The IPS Portal will always be reading and writing files to a specific directory on a JupyterHub filesystem. From there, the filesystem organization will look somewhat like this:

.
├── username1
└── username2
    ├── 1   # this is the runid as tracked by the IPS Portal
    │   ├── basic.ipynb
    │   ├── bokeh-plots.ipynb
    │   ├── data
    │   │   ├── 10.666666666666666_state.json
    │   │   ├── 1.0_state.json
    │   │   ├── 11.633333333333333_state.json
    │   │   ├── 12.6_state.json
    │   │   ├── 13.566666666666666_state.json
    │   │   ├── 14.533333333333333_state.json
    │   │   ├── 15.5_state.json
    │   │   ├── 16.46666666666667_state.json
    │   │   ├── 17.433333333333334_state.json
    │   │   ├── 18.4_state.json
    │   │   ├── 19.366666666666667_state.json
    │   │   ├── 1.9666666666666668_state.json
    │   │   ├── 20.333333333333332_state.json
    │   │   ├── 21.3_state.json
    │   │   ├── 22.266666666666666_state.json
    │   │   ├── 23.233333333333334_state.json
    │   │   ├── 24.2_state.json
    │   │   ├── 25.166666666666668_state.json
    │   │   ├── 26.133333333333333_state.json
    │   │   ├── 27.1_state.json
    │   │   ├── 28.066666666666666_state.json
    │   │   ├── 29.033333333333335_state.json
    │   │   ├── 2.9333333333333336_state.json
    │   │   ├── 30.0_state.json
    │   │   ├── 3.9_state.json
    │   │   ├── 4.866666666666667_state.json
    │   │   ├── 5.833333333333333_state.json
    │   │   ├── 6.8_state.json
    │   │   ├── 7.766666666666667_state.json
    │   │   ├── 8.733333333333334_state.json
    │   │   └── 9.7_state.json
    |   ├── ensembles
    │   │   ├── DriverComponent
    │   │   │   ├── my_first_ensemble.csv
    │   │   │   └── my_second_ensemble.csv
    │   ├── ips_analysis_api_child_runs.txt
    │   └── ips_analysis_api_data_listing.json
    ├── 2
    │   ├── basic.ipynb
    |   ├── data
    │   │   └── 0.0_state.json
    |   ├── ensembles
    │   ├── ips_analysis_api_child_runs.txt
    │   └── ips_analysis_api_data_listing.json
    ├── api_v1_notebook.ipynb
    └── api_v1.py

From base directory, runs are organized into specific usernames.
From the username directory, the directory tree will continue based on runids as managed by the IPS Portal. Note that files titled api_v*.py and api_v*_notebook.ipynb will be added to this directory as well. These files may potentially be overwritten by the framework, but should always be done so in a backwards compatible manner.
From the runid directory, a few additional files will be added:
- Notebooks generated from your input notebooks. You should not change a notebook’s name, but may freely edit its content.
- IPS analysis files used for the IPS Analysis API to help organize run information (ips_analysis_api_child_runs.txt, ips_analysis_api_data_listing.json). These files should not be modified.

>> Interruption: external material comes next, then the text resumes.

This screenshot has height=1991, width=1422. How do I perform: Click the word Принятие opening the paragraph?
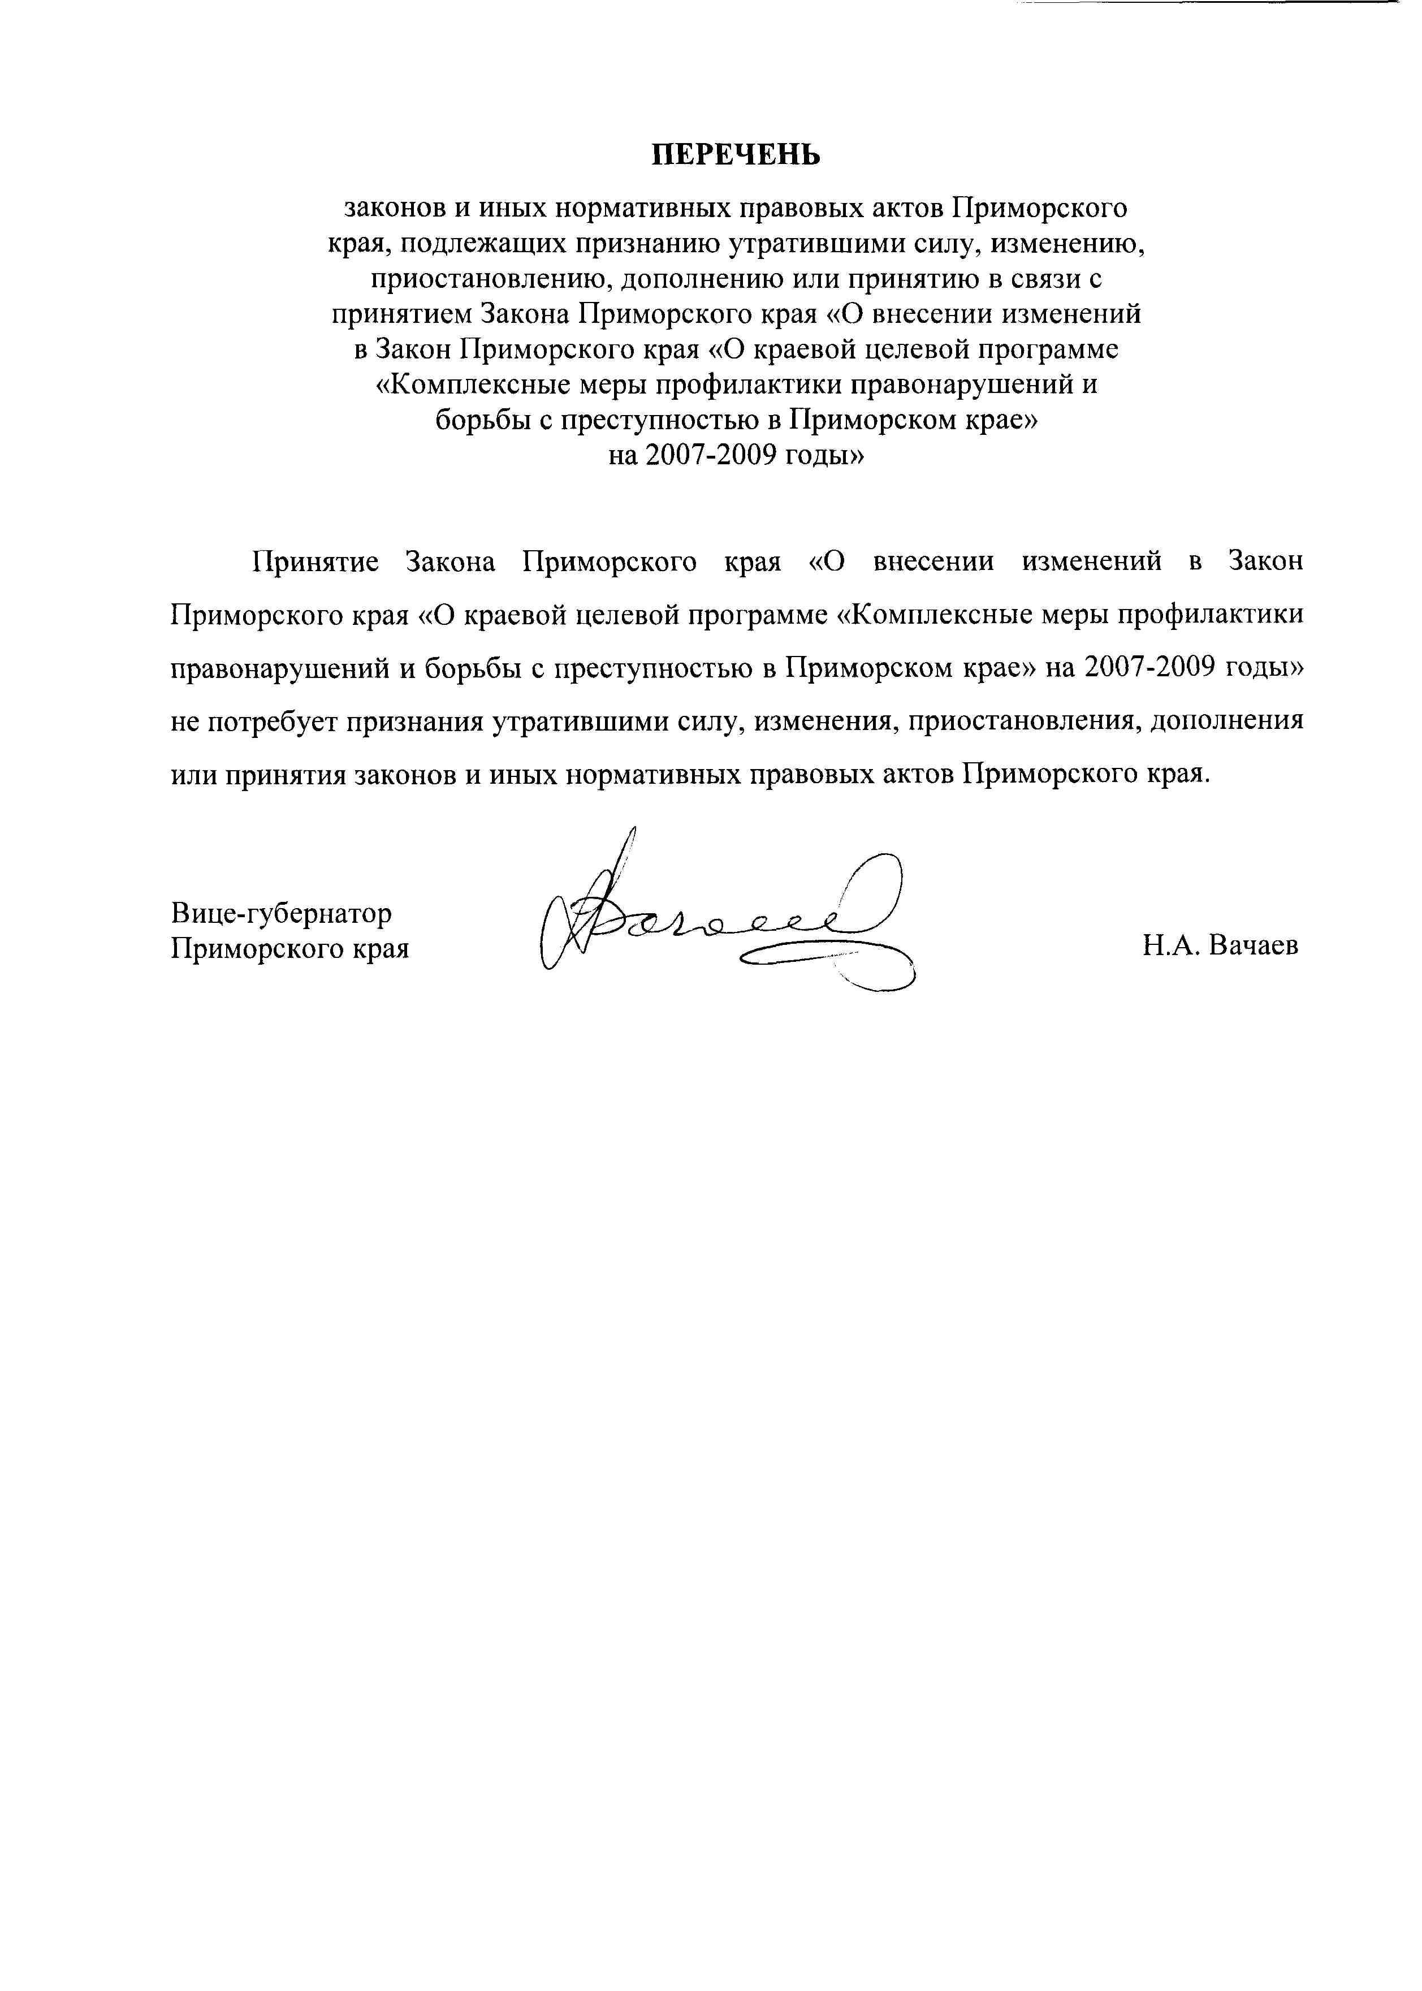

- A data directory which will contain all data files you added during the run. (Note that the data files are determined on the domain science side, and can be of any content-type, not just JSON.) You should not change the names of these files.
- An ensembles directory which will contain the CSV files summarizing any ensembles this run initiated. Each CSV file is named after the name of the ensemble, and all CSV files are organized into additional directories named after the component which launched them. Do not modify any of these files.